*Ações necessárias*:
1 – Responda às perguntas abaixo com base no trecho sobre os poemas de Ana.
(a) Entre quais dois poemas está "Sereia" no livro de Ana?
(b) Segundo Borges, o que é o centauro na zoologia fantástica?
(c) Em qual livro de seu poema Lucrécio afirma a impossibilidade do centauro?
2 – Resuma em duas frases o trecho sobre os poemas de Ana.
3 – Escreva a continuação do trecho sobre os poemas de Ana a partir do ponto em que ele termina.

++++ Trecho do texto

Note-se que no livro de Ana o poema "Sereia" está entre dois poemas bastante significativos para a compreensão de certa ontologia emudecida do sujeito: "Centauro" ("Como um velho centauro / cuja parte humana / sobrevivesse à parte animal / temos próteses, extensões / enfeites, móveis / que nos sobrevivem"; e "Ícaro" ("Quando Ícaro / caiu / no mar / a sereia que / primeiro / o encontrou / amou nele / o pássaro / ele amou nela / o peixe"). São "palavras que não usamos / planos que já não temos" o que interessa à poética de Ana.
Borges anota que "o centauro é a criatura mais harmoniosa da zoologia fantástica" (1985, p. 31). E que "no quinto livro de seu poema, Lucrécio afirma a impossibilidade do centauro, porque a espécie equina alcança sua maturidade antes que a humana e, aos três, o centauro seria um cavalo adulto e uma criança balbuciante" (1985, p. 33). Não é exatamente esta maturidade animal anterior à humana, o que, tendo sido silenciado na Sereia, canta Ana? A revocalização de um logos pré-língua, o que a sereia busca em Ícaro: asas de pássaros, mesmo falsas. Asas não domesticadas que fazem parte do ser poético, daquilo que o leitor busca (ainda busca?): "Os restos de suas asas desfeitas / foram dar na praia / entre embalagens / de plástico preservativos / garrafas vazias latas / de cerveja", diz o poema "Ícaro"; "a parte humana sendo humana / sempre mente // só mesmo um peixe pode ser / contente", diz o poema "Sereia".

++++++++
++++ Registros fornecidos

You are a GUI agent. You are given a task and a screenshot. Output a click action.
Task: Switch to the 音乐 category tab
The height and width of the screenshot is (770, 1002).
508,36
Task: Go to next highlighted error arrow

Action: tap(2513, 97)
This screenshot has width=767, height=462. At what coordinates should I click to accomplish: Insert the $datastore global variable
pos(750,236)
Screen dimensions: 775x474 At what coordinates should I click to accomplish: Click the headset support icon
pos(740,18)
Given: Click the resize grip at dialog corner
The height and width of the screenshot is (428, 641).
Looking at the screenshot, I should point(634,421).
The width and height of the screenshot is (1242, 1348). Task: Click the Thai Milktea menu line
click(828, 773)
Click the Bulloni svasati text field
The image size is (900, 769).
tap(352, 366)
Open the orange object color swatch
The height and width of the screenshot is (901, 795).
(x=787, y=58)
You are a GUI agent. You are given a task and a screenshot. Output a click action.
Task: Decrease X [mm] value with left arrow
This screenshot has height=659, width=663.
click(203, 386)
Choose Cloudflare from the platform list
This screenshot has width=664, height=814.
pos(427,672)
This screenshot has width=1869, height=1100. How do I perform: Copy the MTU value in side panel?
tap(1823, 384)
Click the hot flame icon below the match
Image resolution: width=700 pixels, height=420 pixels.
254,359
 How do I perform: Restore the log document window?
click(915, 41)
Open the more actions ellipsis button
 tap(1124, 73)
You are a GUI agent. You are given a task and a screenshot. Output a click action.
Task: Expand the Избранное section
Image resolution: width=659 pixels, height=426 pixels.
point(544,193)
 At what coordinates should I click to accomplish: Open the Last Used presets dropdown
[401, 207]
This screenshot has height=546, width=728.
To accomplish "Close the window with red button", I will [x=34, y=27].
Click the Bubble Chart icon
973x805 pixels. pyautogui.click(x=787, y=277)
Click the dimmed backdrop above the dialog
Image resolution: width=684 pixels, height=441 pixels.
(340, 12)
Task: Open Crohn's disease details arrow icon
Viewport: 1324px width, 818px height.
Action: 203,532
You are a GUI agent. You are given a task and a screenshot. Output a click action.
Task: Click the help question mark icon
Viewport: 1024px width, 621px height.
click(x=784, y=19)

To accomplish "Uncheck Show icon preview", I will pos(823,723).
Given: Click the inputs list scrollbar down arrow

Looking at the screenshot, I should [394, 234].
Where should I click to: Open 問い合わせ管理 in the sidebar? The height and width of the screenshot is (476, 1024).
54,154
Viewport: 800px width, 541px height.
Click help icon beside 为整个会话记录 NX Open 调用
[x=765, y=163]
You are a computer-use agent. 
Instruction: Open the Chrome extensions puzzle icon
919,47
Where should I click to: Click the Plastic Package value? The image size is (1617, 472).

++++++++

*Lista de respostas*:
1 –
(a) Entre "Centauro" e "Ícaro".
(b) A criatura mais harmoniosa da zoologia fantástica.
(c) No quinto livro.

2 – No livro de Ana, o poema "Sereia" fica entre "Centauro" e "Ícaro", dois poemas significativos para compreender certa ontologia emudecida do sujeito. Com apoio em Borges e em Lucrécio, que considera o centauro impossível porque a espécie equina amadurece antes da humana, o trecho pergunta se Ana não canta justamente essa maturidade animal silenciada na Sereia.

3 –
Centauro, Sereia e Ícaro formam a tríade mítica - semelhanças poéticas - de O livro das semelhanças de Ana Martins Marques (2015). No texto "Mistérios e encantos da canção", Monclair Valverde escreve que: “Enquanto forma musical e formato midiático, a canção não se restringe ao feliz casamento entre palavra e música: a voz, pela singularidade de seu timbre, torna presente o corpo e o desempenho de alguém real; a melodia, a seu modo e sem dizer nada, conta uma história envolvente, quando não arrebatadora; o arranjo e a instrumentação datam e localizam o acontecimento que se canta, conferindo concretude e familiaridade à ficção; as palavras, enfim, formam o elo simbólico de uma comunidade de falantes que são anônimos e se desconhecem, mas se reconhece, enquanto falantes. Cada um desses aspectos contribui para envolver e aproximar misteriosamente os ouvintes, através da mediação proporcionada pela performance do cantor, mas o encanto das canções resulta da simbiose entre a voz, o gesto, a melodia, o acompanhamento e as palavras, que é viabilizada pela estrutura tonal de uma narrativa musical compacta" (VALVERDE, 2008, p. 272-273).
É esta presença do corpo todo que o poema "Sereia" reivindica. Corpo-todo possível no carnaval. Pelo menos esta é a compreensão que Matheus Brant propõe ao cantar o poema de Ana ao ritmo de uma (quase) marchinha no disco Assume que gosta (2016). Quase marchinha porque o andamento é pouco eufórico, como conviria. Matheus se dedica na melodia desacelerada e tencionando /ser/ e /fazer/, dança e reflexão, pagode e indie. Ao ouvinte fica a sensação de duas canções sobrepostas.
Ao convidar Juliana Perdigão para dividir os vocais da canção, Brant adensa esse investimento no caráter híbrido do ser cantado: a Sereia, que é dois em um, é o outro e é si. Semelhante ao centauro. Mas, no caso da Sereia, um ser híbrido "com sal", marinho. As duas vozes dão conta de (re)contar o mito. Assumir o que gosta move Ana, move Brant e Juliana. Criador do bloco de carnaval Me beija que eu sou pagodeiro (BH), Matheus foca na concentração de tensividade proposta nas palavras do poema. Ele canta, Perdigão canta. Os dois cantam juntos, sobrepondo vozes e evocando um sujeito cancional híbrido, erótico. Bem diferente do Ulisses "murcho para as coisas eróticas" em Filóstrato.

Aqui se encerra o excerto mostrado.